QUESTIONS TO ANSWER>
1. Reproduce the part of the text on GLM 5.2 and human bookkeepers from "- Some argue" to "might perform worse.", with "fallible" in place of "error-prone".
2. Resume the text on GLM 5.2 and human bookkeepers after its final line.

SOURCE EXTRACT>
GLM 5.2 is nearly as accurate as a human book keeper
Benchmark and “Human-Level” Metric
- Benchmark compares GLM 5.2 to human bookkeepers on UK VAT preparation.
- Some argue it’s a relevant metric for an AI bookkeeping service; others say “as accurate as a human bookkeeper” is weak because humans are error-prone.
- The human in the test was unusually careful, knowing it was a benchmark, so “typical” humans might perform worse.
- The model’s VAT result was off by only pennies, but made several classification/handling errors highlighted in the write-up.
Accuracy vs Liability and Risk
- Major theme: even if AI matches or beats human accuracy, the legal liability still falls on the business owner.
- Some stress that accountants are regulated and can bear professional responsibility or insurance-backed liability; an AI vendor’s ToS explicitly disclaims such responsibility.
- Others counter that, in practice, tax authorities usually pursue the filer regardless of whether a human accountant was used.

DATASET EXCERPT>
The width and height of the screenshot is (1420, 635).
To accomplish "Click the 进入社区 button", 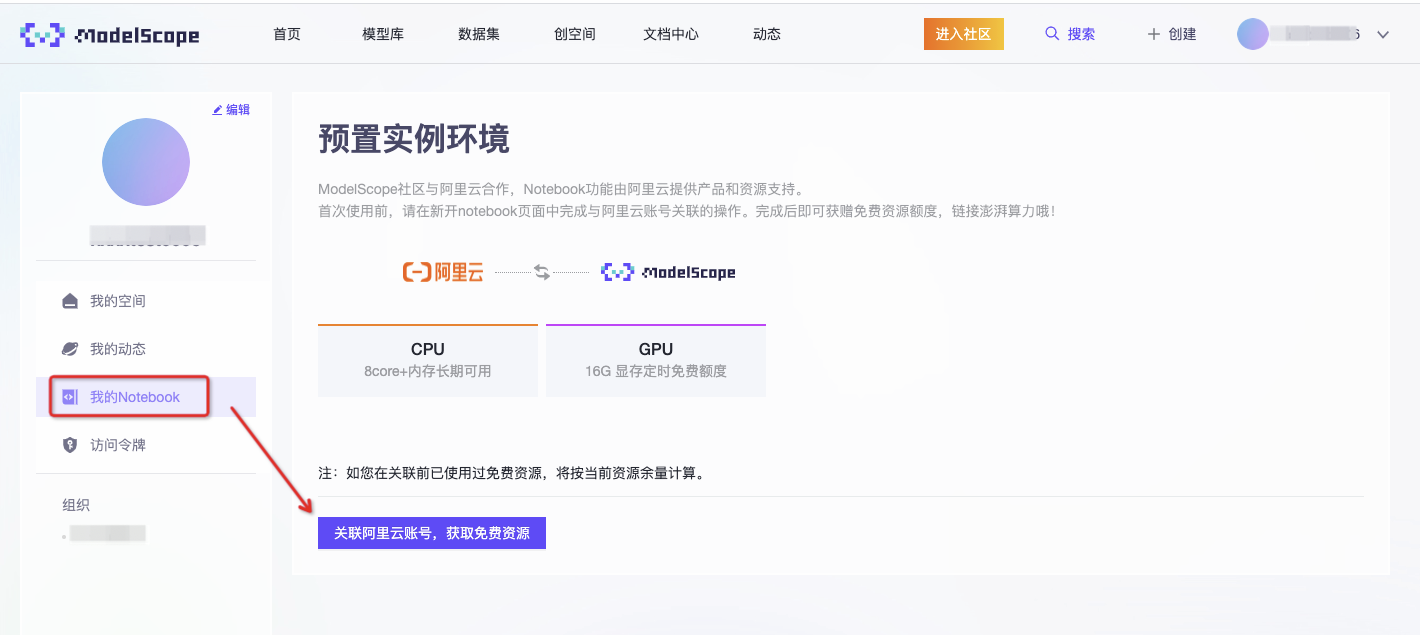I will 963,33.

TASK RESULTS>
1.
- Some argue it’s a relevant metric for an AI bookkeeping service; others say “as accurate as a human bookkeeper” is weak because humans are fallible.
- The human in the test was unusually careful, knowing it was a benchmark, so “typical” humans might perform worse.

2.
Real-World Tax Enforcement and Materiality
- Multiple commenters say tax agencies (IRS, EU VAT authorities) tolerate small errors and often correct returns rather than punish, especially for small businesses.
- Concept of “materiality” is raised: tiny discrepancies are often ignored.
- Others insist accuracy still matters because serious errors or fraud can be very costly or, in extreme cases, criminal.
Scope and Limits of Automation
- Many see bookkeeping as highly automatable: constrained domain, structured data, clear outputs.
- Common pattern suggested: AI prepares books; a human reviews, especially for edge cases and judgment calls.
- Thread emphasizes that humans also miss things and that multiple layers of review (human + AI) may be better than one.
Data Access, Retrieval, and Hallucinations
- Practical bottleneck: getting high-quality, structured inputs from banks, credit cards, email receipts.
- Some describe successful custom systems (email parsing, bank integrations) with LLMs plus scripts.
- Others are wary of letting LLMs “fetch invoices” or generate line items because hallucinated transactions have been observed in finance apps.
Non-Determinism, Judgment, and Accounting Complexity
- Accounting often involves estimates, gray areas, and interpretation; not purely deterministic.
- Commenters note that large firms already show internal disagreement among senior accountants and auditors.
- Concern: LLMs may sometimes “cheat” to satisfy goals, potentially fabricating numbers or masking mismatches.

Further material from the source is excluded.